Top of Text block

Management Science /Operational Research literature for the year 2009 - Essay Example

Usually, systems undergo regular assessment to ensure this. Because a lot of factors around the system changes (i.e., availability of specialists), the system also undergo changes either through changes within a step or removal/addition of step/s. To know which part/s of the system can be changed to achieve the most positive outcome (i.e., least amount of waiting time), many study approaches have now been developed to make it easier for analyzing systems. These research methods are meant to determine how a system reacts to what-if scenarios that may be too impractical to observe in the actual setting.

As such, computer simulation techniques are now a trend in this field. Aside from discrete-event simulation (DES), we also have System Dynamics, which specializes on systems that have feedback loops steps. Werker et al. used DES in the study of RT planning, aiming to assess the current system and to decrease the waiting time involved by looking at possible areas of improvement for every step involved in the system. Analyzing RT planning can prove to be a challenge because the steps become variable from time to time, with no definite factor inducing the change.

Discrete Events Simulation of Radiation Therapy Planning To perform DES, the flow of the system as it is presently used, including how each step arrives at its outcome dependent on the variables present or absent is modeled through computer programs. The system is then validated by inputting real data of independent variables through the model and the model’s ultimate outcome is then confirmed by checking if the outputs (in RT planning’s case, the waiting time) are similar to the actual system outputs.

Bottom of Text block

• [Work request 1]: Translate this sentence from the essay on simulating radiation therapy planning into Spanish: "As such, computer simulation techniques are now a trend in this field."
• [Work request 2]: Set down, word for word, the part of the essay on simulating radiation therapy planning that opens with the words containing "Usually, systems undergo" and closes with "the actual setting.".
• [Work request 3]: Supply the next part of the essay on simulating radiation therapy planning, picking up after its last sentence above.

Top of Dataset excerpts

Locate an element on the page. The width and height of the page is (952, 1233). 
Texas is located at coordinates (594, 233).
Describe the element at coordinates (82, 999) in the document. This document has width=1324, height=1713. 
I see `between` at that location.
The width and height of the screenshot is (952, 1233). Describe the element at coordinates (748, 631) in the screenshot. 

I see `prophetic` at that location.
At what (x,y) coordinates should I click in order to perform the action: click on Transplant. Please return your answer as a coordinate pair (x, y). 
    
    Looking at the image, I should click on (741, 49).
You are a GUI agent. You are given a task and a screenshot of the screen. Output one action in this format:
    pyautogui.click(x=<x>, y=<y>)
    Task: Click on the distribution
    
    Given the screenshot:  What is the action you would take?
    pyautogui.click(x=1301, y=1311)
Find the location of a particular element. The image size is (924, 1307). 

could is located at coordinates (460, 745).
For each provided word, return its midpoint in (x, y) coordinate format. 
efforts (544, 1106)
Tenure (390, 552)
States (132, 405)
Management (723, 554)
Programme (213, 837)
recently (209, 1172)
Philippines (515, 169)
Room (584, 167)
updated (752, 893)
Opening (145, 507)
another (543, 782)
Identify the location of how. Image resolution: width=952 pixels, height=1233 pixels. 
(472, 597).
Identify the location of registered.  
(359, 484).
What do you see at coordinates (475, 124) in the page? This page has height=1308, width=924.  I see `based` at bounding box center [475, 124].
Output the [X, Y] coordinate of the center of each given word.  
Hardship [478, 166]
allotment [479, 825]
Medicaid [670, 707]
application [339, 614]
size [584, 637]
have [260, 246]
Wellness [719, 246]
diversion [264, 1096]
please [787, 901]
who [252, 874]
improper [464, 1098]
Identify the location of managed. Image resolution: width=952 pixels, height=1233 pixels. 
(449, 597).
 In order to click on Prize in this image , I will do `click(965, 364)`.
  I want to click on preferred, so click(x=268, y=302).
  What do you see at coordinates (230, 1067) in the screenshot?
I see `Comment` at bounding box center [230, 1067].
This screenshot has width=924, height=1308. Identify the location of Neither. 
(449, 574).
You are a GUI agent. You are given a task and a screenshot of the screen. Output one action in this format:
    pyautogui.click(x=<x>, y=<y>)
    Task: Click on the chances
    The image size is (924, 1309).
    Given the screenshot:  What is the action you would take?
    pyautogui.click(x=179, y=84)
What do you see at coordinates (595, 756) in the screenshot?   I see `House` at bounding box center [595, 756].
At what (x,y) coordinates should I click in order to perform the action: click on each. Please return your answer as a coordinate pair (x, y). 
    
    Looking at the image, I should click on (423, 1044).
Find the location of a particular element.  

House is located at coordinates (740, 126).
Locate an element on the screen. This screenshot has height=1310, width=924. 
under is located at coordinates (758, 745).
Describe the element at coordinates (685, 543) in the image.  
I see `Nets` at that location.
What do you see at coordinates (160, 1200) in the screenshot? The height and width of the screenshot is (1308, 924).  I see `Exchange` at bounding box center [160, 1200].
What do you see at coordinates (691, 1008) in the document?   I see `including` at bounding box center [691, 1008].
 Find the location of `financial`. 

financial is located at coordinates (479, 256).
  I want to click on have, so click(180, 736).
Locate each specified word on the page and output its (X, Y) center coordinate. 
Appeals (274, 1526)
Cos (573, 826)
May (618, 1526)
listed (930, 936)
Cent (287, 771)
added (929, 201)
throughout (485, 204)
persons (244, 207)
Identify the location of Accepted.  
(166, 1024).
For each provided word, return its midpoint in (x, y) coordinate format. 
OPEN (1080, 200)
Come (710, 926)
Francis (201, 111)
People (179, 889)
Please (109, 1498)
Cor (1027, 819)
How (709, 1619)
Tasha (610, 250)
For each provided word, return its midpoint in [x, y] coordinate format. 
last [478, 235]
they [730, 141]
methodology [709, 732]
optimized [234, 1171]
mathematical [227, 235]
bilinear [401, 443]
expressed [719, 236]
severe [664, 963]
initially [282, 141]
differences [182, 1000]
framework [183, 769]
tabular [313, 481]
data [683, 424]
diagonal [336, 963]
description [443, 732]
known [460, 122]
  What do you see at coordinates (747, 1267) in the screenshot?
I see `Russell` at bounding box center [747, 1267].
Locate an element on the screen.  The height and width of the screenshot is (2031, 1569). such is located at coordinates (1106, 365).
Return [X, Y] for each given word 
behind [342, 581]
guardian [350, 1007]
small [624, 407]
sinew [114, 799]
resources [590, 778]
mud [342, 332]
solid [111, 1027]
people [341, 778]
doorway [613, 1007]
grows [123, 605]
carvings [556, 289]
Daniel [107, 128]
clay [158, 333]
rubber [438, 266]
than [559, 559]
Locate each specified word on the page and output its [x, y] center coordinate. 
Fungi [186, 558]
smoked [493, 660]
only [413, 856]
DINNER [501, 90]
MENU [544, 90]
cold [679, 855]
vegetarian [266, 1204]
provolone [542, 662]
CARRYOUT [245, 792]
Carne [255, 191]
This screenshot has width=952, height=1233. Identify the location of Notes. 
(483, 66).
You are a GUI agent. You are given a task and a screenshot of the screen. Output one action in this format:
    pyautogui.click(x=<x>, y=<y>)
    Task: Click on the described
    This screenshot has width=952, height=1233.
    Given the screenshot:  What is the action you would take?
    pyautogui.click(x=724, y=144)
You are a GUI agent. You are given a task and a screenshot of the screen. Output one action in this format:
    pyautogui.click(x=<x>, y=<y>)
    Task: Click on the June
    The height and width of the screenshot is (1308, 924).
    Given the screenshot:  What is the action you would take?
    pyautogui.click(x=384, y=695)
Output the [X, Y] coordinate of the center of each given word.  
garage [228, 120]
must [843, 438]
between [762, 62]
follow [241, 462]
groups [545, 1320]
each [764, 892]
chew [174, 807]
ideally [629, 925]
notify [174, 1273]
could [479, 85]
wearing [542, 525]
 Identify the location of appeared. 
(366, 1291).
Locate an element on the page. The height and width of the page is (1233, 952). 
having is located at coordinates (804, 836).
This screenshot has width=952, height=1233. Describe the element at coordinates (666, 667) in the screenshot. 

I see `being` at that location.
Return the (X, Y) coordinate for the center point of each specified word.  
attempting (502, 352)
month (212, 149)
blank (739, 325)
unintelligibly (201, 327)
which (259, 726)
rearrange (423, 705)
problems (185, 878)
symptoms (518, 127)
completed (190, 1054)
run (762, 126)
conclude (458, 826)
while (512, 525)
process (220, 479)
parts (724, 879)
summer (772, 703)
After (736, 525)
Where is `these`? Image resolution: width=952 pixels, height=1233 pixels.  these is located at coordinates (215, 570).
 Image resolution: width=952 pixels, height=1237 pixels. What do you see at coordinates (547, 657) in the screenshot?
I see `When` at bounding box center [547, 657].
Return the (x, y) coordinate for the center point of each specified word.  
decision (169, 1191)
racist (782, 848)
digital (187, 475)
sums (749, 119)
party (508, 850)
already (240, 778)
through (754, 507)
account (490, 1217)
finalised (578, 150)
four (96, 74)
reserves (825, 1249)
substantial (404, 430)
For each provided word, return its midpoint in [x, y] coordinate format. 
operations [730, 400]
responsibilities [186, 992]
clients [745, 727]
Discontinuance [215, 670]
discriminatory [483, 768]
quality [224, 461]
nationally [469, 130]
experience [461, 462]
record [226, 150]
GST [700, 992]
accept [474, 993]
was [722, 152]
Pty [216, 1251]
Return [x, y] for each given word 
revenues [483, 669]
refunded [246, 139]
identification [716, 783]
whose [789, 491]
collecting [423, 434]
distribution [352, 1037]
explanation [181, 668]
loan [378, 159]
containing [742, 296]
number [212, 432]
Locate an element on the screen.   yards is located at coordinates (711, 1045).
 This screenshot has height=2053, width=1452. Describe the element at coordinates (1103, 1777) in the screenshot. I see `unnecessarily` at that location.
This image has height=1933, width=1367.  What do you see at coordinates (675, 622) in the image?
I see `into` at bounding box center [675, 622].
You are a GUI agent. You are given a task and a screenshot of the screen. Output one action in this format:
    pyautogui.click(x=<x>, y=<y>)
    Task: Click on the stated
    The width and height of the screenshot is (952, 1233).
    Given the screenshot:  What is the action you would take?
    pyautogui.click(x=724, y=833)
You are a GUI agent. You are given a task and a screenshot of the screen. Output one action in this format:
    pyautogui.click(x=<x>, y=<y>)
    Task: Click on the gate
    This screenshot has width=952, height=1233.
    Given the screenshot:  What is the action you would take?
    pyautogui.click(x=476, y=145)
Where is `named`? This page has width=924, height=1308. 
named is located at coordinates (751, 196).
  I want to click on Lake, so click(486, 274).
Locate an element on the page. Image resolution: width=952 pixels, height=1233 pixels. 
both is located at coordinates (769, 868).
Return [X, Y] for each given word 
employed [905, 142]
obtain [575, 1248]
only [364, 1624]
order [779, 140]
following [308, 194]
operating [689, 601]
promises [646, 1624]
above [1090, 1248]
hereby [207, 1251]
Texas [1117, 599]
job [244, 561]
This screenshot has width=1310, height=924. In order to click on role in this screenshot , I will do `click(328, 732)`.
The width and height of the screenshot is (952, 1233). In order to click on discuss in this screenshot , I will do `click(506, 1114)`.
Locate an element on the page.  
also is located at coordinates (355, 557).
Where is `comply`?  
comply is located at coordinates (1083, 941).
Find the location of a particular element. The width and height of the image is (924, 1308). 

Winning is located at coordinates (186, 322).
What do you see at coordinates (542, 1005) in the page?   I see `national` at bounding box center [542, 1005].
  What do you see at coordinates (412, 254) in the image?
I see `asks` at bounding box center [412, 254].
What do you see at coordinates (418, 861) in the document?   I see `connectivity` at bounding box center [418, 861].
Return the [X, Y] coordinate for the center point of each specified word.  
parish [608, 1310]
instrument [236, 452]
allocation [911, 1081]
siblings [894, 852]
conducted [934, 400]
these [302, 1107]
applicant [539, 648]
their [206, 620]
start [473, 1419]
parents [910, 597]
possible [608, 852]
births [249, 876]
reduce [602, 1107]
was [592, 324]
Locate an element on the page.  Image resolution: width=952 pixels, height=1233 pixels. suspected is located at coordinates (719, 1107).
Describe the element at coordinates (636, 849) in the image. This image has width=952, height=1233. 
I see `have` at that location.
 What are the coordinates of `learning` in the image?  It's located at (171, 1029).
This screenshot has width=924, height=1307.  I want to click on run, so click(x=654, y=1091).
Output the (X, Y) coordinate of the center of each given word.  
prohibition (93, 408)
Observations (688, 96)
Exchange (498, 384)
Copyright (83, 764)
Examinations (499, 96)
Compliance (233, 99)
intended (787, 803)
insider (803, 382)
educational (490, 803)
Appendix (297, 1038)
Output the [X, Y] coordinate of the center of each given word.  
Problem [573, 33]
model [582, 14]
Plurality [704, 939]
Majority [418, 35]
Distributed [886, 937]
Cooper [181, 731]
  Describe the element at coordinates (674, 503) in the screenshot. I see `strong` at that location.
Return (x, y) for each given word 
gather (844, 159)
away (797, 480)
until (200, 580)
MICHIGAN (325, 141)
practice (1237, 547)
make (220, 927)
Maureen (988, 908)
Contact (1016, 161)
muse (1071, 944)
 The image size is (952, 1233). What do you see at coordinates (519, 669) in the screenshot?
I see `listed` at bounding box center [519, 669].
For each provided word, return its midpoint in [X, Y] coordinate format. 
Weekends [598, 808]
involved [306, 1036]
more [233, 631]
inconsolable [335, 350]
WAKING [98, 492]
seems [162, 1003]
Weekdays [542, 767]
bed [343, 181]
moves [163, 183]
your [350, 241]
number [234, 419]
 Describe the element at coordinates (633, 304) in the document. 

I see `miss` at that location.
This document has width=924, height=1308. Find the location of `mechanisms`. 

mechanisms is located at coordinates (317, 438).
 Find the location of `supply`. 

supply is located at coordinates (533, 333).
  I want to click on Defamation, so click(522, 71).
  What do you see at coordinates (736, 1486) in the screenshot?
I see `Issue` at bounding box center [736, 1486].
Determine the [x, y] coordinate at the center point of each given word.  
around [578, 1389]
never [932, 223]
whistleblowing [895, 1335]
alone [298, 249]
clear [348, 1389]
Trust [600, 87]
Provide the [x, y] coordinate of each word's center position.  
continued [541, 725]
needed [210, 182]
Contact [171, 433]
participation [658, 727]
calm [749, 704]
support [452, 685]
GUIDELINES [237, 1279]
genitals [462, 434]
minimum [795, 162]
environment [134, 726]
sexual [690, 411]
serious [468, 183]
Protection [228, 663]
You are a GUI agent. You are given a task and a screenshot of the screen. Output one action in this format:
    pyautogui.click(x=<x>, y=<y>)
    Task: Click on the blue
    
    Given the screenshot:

Bottom of Dataset excerpts

• [Your response 1]: Por lo tanto, las técnicas de simulación por computadora son ahora una tendencia en este campo.

• [Your response 2]:
Usually, systems undergo regular assessment to ensure this. Because a lot of factors around the system changes (i.e., availability of specialists), the system also undergo changes either through changes within a step or removal/addition of step/s. To know which part/s of the system can be changed to achieve the most positive outcome (i.e., least amount of waiting time), many study approaches have now been developed to make it easier for analyzing systems. These research methods are meant to determine how a system reacts to what-if scenarios that may be too impractical to observe in the actual setting.

• [Your response 3]:
A validated DES model is now used to perform various what-if scenarios and analyzing their outcomes. For the purposes of Werker’s et al. study, RT planning is defined as the steps from the point of tumor localization to the point in which the patient undergoes treatment. The steps identified are 1) radiation oncologist input process and verification, 2) a physics consult, 3) dose generation, 4) independent plan verification and approval, 5) independent treatment, 6) verification, and 7) printing.

Because most data regarding the steps are not necessarily empirical, Werker et al. conducted surveys among planners and therapists regarding a) the importance of each of these steps (Do you think this is included in RT planning?) and b) the amount of time needed. Indirectly, the availability of standard plans based on the type of cancer becomes a concern, because unavailability often leads to longer RT planning time for the patient. The data on the availability of standard plan, as well as the availability of appropriate resource personnel, are obtained.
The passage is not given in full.